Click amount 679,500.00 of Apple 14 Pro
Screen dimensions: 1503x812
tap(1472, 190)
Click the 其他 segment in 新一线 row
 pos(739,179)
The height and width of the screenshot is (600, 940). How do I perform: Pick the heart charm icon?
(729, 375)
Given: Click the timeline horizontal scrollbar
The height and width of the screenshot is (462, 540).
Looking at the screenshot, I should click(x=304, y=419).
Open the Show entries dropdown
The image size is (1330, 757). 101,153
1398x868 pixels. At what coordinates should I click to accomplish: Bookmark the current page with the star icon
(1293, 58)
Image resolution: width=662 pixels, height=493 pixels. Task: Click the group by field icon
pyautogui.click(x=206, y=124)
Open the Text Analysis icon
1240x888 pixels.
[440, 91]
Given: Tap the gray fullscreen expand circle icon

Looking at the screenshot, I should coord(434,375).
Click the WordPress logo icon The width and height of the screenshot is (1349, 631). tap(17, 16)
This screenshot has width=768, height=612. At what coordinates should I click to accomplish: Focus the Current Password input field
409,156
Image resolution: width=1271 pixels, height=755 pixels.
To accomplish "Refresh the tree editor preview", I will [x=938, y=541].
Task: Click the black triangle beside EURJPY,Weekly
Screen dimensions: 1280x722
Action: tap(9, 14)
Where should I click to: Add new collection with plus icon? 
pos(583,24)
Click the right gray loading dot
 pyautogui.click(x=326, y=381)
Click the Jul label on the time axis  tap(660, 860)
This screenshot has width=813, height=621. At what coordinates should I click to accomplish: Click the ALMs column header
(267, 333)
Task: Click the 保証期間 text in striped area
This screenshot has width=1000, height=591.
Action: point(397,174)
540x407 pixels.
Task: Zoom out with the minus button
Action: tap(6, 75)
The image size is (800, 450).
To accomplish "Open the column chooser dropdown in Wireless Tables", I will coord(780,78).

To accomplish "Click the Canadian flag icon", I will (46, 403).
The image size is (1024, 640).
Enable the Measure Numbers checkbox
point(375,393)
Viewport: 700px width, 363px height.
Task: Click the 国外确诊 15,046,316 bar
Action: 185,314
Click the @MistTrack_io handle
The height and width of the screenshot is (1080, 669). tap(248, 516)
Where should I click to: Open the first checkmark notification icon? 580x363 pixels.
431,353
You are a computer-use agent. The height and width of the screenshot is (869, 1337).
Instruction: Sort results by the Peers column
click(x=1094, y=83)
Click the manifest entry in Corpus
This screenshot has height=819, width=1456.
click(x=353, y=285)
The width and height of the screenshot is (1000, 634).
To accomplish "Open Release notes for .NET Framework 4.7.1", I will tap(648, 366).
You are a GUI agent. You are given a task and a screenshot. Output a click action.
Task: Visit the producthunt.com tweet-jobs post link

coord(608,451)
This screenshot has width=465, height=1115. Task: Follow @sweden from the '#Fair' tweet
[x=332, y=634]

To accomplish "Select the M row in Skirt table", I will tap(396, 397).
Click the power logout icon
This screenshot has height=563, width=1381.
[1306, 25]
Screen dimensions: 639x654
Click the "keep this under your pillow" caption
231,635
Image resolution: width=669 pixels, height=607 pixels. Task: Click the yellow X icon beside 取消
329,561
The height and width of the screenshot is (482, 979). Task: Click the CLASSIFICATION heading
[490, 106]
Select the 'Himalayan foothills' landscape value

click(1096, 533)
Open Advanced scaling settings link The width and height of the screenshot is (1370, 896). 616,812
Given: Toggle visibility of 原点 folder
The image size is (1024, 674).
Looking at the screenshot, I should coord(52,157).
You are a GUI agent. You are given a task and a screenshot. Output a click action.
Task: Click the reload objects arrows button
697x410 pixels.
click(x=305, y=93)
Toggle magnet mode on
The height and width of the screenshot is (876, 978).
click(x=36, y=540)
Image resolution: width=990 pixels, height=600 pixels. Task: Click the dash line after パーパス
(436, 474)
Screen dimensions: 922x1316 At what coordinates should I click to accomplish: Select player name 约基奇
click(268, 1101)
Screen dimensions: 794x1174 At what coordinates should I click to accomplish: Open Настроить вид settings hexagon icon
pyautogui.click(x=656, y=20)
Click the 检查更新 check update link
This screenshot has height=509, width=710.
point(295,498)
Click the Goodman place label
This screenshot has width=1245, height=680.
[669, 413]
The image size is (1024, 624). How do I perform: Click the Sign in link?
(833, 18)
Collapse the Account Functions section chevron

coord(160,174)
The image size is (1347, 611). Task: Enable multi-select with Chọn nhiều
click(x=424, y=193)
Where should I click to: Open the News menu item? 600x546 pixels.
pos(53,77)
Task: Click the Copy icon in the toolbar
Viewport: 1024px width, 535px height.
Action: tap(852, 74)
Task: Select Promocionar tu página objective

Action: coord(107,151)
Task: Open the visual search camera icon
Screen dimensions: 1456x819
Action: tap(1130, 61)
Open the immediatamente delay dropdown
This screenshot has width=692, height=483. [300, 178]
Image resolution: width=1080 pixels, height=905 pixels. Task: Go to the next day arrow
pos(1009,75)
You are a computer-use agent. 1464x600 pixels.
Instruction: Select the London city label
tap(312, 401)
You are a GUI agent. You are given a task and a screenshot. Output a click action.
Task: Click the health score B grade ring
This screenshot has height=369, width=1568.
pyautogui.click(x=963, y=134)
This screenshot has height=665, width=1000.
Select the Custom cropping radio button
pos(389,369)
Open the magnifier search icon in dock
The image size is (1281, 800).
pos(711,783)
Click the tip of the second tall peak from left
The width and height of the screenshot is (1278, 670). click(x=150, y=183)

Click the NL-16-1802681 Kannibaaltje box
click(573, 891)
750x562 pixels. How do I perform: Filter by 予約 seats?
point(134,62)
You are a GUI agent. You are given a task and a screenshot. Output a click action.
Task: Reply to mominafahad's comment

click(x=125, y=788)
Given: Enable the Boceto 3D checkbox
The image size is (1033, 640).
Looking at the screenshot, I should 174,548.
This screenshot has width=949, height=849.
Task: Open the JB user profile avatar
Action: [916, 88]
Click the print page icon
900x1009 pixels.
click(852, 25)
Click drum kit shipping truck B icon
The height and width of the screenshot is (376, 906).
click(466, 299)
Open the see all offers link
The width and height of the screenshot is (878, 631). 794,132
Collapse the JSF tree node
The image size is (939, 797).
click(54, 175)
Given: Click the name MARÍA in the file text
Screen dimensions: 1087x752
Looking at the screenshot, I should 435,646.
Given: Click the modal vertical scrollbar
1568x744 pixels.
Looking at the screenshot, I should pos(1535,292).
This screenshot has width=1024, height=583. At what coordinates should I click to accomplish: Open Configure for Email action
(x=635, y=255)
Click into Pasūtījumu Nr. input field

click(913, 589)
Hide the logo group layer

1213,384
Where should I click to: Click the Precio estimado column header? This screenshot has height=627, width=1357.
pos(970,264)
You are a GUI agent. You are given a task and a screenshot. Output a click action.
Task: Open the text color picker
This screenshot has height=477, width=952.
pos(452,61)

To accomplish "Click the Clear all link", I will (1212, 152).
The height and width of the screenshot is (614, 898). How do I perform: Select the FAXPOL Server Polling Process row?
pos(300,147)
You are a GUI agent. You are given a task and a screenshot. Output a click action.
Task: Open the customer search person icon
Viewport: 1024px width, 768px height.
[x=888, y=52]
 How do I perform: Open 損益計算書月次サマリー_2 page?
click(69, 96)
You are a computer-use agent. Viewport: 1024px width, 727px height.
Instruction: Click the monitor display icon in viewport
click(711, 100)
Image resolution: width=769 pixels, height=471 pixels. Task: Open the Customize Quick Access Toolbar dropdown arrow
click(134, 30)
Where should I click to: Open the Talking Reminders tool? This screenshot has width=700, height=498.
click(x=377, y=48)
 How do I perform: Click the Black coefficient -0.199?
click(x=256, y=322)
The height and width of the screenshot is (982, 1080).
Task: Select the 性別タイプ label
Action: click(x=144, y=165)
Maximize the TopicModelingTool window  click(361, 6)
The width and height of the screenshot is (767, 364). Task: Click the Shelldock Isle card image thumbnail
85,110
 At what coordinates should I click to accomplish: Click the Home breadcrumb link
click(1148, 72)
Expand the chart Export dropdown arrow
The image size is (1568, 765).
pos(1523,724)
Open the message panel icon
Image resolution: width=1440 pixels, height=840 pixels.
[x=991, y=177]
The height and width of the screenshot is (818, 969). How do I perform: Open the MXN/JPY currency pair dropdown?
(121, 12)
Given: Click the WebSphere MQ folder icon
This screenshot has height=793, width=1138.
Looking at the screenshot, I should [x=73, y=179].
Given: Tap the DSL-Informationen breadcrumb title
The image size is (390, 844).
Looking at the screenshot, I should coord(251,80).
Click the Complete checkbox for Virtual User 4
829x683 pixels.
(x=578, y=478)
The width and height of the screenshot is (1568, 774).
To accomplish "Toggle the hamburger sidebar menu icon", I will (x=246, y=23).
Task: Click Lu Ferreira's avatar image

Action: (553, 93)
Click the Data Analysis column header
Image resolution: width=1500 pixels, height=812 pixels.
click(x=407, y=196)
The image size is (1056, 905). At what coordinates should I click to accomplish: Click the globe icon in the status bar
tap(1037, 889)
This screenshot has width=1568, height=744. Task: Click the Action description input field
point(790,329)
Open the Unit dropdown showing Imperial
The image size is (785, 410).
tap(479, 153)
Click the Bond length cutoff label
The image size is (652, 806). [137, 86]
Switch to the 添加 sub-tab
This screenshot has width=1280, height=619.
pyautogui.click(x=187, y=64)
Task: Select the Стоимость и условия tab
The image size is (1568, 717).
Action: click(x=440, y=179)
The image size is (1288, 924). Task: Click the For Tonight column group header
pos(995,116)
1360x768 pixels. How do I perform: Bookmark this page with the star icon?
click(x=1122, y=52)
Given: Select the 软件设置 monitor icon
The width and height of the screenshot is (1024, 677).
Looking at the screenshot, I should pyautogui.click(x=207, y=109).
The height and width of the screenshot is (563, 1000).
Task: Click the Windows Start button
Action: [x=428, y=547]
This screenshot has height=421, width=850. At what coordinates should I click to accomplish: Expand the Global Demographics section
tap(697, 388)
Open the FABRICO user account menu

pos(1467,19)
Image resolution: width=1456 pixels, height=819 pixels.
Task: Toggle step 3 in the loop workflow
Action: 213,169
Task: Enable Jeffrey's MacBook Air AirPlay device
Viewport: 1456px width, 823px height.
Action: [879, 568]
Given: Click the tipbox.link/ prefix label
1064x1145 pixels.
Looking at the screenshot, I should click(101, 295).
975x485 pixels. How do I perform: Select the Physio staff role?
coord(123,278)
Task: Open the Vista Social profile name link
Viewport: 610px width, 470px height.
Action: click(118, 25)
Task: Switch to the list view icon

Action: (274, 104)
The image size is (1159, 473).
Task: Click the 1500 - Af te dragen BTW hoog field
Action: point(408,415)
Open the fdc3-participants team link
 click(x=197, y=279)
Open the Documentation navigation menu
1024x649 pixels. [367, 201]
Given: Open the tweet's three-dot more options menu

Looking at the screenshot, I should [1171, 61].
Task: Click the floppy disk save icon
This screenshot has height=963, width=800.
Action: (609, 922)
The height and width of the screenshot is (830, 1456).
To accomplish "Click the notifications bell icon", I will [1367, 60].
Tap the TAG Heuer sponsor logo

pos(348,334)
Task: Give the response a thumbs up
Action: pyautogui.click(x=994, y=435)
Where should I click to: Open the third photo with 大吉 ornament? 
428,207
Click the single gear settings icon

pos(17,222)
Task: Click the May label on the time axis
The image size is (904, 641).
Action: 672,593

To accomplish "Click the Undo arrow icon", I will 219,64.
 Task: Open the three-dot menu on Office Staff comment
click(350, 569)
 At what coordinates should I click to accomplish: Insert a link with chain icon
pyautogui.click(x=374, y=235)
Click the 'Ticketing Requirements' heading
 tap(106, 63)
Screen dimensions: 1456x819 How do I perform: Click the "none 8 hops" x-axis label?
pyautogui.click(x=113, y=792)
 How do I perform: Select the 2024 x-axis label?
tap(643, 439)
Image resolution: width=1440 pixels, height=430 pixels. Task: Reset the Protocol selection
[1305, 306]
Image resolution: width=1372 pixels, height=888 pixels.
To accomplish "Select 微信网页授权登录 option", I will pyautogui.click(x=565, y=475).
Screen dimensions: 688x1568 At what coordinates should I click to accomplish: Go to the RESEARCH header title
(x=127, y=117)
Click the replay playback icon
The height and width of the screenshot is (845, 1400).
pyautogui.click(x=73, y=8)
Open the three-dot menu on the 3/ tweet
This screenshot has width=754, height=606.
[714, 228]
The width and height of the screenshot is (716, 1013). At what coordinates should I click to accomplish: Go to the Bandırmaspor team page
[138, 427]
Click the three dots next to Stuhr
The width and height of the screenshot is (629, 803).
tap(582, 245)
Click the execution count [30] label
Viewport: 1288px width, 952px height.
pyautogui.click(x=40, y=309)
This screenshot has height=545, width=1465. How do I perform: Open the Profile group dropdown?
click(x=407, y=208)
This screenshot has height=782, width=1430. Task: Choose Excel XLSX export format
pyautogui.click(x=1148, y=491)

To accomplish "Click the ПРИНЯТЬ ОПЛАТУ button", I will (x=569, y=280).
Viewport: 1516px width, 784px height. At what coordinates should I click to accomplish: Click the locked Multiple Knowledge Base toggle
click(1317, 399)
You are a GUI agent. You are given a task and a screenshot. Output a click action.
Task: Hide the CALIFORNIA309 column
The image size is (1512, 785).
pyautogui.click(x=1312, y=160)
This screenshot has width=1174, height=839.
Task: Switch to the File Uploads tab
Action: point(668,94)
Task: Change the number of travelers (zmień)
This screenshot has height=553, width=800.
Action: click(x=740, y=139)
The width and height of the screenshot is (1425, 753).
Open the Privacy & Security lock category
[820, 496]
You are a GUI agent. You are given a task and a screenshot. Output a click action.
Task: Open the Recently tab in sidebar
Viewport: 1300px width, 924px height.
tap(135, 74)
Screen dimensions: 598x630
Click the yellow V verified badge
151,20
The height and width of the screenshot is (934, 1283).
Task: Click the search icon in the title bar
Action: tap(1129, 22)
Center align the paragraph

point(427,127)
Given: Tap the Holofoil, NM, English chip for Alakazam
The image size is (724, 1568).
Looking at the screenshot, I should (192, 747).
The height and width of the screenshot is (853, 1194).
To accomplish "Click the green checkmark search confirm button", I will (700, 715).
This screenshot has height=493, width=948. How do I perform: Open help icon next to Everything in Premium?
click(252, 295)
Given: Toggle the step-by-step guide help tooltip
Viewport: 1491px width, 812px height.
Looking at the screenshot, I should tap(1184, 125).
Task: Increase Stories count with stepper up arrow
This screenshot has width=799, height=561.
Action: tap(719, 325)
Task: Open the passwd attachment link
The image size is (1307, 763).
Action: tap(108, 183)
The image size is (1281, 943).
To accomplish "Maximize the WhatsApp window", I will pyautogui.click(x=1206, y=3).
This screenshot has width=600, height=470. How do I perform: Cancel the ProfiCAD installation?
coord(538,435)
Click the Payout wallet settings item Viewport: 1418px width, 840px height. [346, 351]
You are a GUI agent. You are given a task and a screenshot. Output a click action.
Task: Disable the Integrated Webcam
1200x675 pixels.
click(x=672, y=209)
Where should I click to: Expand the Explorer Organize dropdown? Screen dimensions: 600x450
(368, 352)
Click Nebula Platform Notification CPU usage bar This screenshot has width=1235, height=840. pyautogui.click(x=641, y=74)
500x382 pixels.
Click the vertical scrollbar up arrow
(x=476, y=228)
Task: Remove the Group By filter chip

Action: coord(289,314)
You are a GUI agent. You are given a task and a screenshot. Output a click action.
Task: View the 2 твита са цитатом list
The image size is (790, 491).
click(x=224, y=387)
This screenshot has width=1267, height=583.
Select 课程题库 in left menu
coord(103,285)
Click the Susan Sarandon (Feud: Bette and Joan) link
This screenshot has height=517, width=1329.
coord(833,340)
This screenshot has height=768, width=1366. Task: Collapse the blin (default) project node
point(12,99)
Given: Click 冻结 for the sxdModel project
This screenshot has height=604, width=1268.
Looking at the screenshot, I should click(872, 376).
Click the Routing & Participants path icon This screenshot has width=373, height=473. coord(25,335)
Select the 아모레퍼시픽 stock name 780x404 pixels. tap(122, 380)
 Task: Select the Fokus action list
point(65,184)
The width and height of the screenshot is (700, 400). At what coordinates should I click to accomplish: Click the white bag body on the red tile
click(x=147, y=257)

> Instructions for the task
Please report every line in the listing above that contains the word "resolution". Case counts, so match it as given.

> Exercise result
Image resolution: width=662 pixels, height=493 pixels. Task: Click the group by field icon
Image resolution: width=1271 pixels, height=755 pixels.
Image resolution: width=669 pixels, height=607 pixels. Task: Click the yellow X icon beside 取消
Image resolution: width=990 pixels, height=600 pixels. Task: Click the dash line after パーパス
Image resolution: width=1080 pixels, height=905 pixels. Task: Go to the next day arrow
Image resolution: width=769 pixels, height=471 pixels. Task: Open the Customize Quick Access Toolbar dropdown arrow
Image resolution: width=1440 pixels, height=840 pixels.
Image resolution: width=1500 pixels, height=812 pixels.
Image resolution: width=1456 pixels, height=819 pixels.
Image resolution: width=1440 pixels, height=430 pixels. Task: Reset the Protocol selection
Image resolution: width=1372 pixels, height=888 pixels.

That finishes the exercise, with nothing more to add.